Research presented at the American Geophysical Union's Annual Meeting 2025 by Northern Arizona University doctoral candidate Laura Lee explores how arbuscular mycorrhizae could address these limitations. These microscopic fungal networks form symbiotic relationships with plant roots, essentially extending the root zone and providing structural stability akin to glue in terrestrial soils.


The partnership operates through resource exchange: plants supply carbon to fungi, whilst fungi transfer water and nutrients, particularly phosphorus, to plants. This relationship proves especially valuable in nutrient-poor environments like planetary regoliths.



Mycorrhizal Fungi Could Enable Agriculture on the Moon and Mars
Mycorrhizal structures (×400) in roots of C. arenarius. A collected from Gurbantunggut Desert Credits: Tao Zhang

Lee conducted experiments using simulants (synthetic imitations of extraterrestrial regolith) from Space Resource Technologies, testing both lunar highlands and Martian surface approximations. Because simulants lack nitrogen, she introduced this element through two sources: conventional urea-based fertiliser and Milorganite, a nitrogen-rich biosolid derived from processing human waste in Milwaukee, Wisconsin. The latter mimics a resource future astronauts will inevitably produce without adding payload mass.

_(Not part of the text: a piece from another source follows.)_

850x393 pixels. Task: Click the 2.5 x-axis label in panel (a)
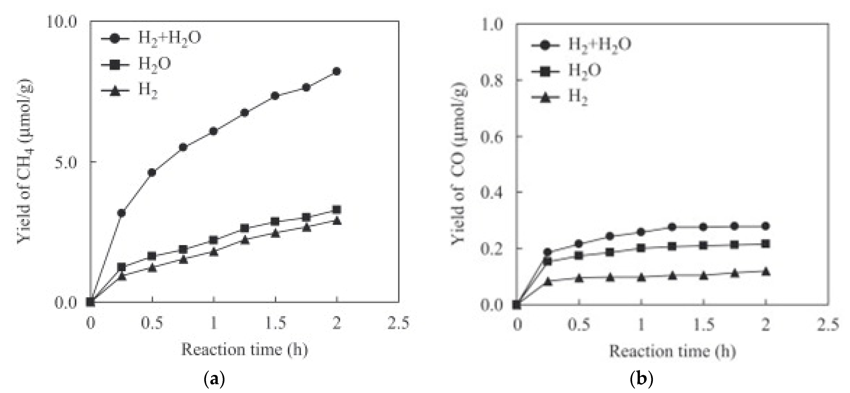(398, 324)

Experimental Results Show Promise


In lunar simulant trials, plants grown with mycorrhizal fungi consistently outperformed those receiving only fertiliser, producing larger biomass regardless of nitrogen source. Plants cultivated with fungi and Milorganite exhibited elevated chlorophyll levels, indicators of healthier photosynthetic capacity.


Martian conditions proved more challenging. Without fungi, no plants survived in Martian simulant amended with Milorganite. However, one specimen grown with both Milorganite and arbuscular mycorrhizae survived the 15-week experimental period, producing the highest chlorophyll levels and greatest biomass across all lunar and Martian trials.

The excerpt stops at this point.